The SMA type 1 group covered 36 infants: 17 who received DMTs and 19 who did not. The untreated infants were all diagnosed before 2019, when available DMT options in Australia remained limited.
Infants who received one or more DMTs were followed for a median of 62.2 months, or slightly longer than five years. The untreated infants, meanwhile, had a median follow-up duration of 6.5 months, which reflected their shortened lifespan without DMTs.
Between birth and 6 months, treated SMA type 1 babies saw a slight median decline in weight relative to the average for healthy infants of their specific age and sex. In comparison, the untreated infants’ median weight declined substantially over this period and remained substantially lower than that of their healthy peers.
“Faltering growth is a common feature of the natural history of SMA [type] 1 but appears to be mitigated by initiation of DMTs,” the researchers wrote.
Many SMA type 1 participants required feeding tubes to supplement nutrition or provide a main source of food. However, DMT-treated participants started tube feeding a median of nearly 10 months later than untreated participants.
“Untreated children with SMA [type] 1 appear to require intensive dietetic input over the course of a shorter life expectancy, where treated children require regular dietetic input over a longer life expectancy,” the team wrote.
With DMTs improving prognosis for children with SMA, it is critical to understand the impact of DMTs on nutrition outcomes to ensure nutritional interventions can be appropriately tailored to optimize supportive care.
The SMA type 2 group included 17 children, all of whom received a DMT. These youngsters had weight and nutrition measurements from when they started a DMT and for up to four years after.
“Nutrition outcomes for children with SMA [type] 2 remained stable during the first 4 years of DMT,” the researchers wrote. Although their weight relative to healthy peers varied, with some children over- or underweight, this stayed approximately consistent over time, the team noted.
Many SMA type 2 participants received nutritional advice or supplements, but none progressed to the point of requiring a feeding tube over four years, the data showed.
As SMA prognosis improves, so too must ‘dietetic care,’ per researchers
According to the researchers, these results may have significance for the management of SMA throughout a person’s life.
“As the clinical [profile] of SMA evolves and prognosis improves, more children with SMA will require long-term specialist dietetic care adapted to the emerging longer-term nutritional implications of DMTs,” the team wrote, adding that “dietetic care remains essential to optimize nutrition outcomes for this cohort.”

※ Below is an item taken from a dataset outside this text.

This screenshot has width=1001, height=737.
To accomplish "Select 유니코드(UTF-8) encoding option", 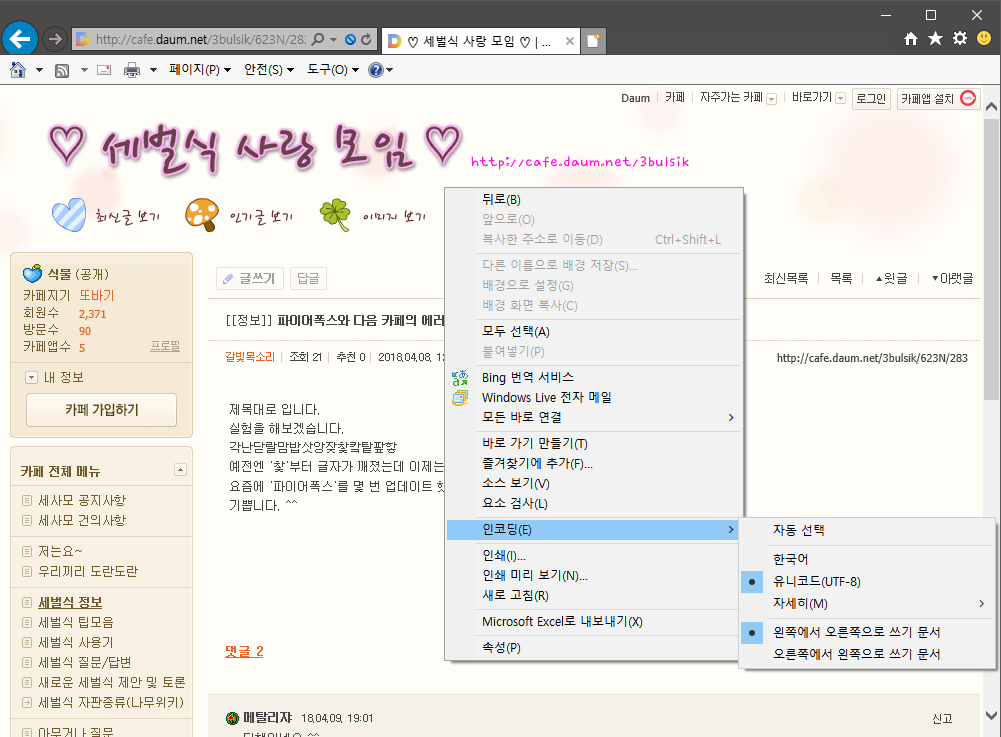I will [816, 581].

According to the team, “resourcing for adequate and sustainable dietetic services should be prioritized in the planning of multidisciplinary … services” for children with SMA.
Nonetheless, the researchers noted that their findings “should be interpreted cautiously due to key limitations,” specifically the study’s retrospective nature and the lack of an untreated group of children with SMA type 2 for comparison.
Studies following up patients over time and “investigating nutrition as a primary outcome of DMTs are required to substantiate these findings and inform the development of targeted SMA nutrition interventions,” the researchers concluded.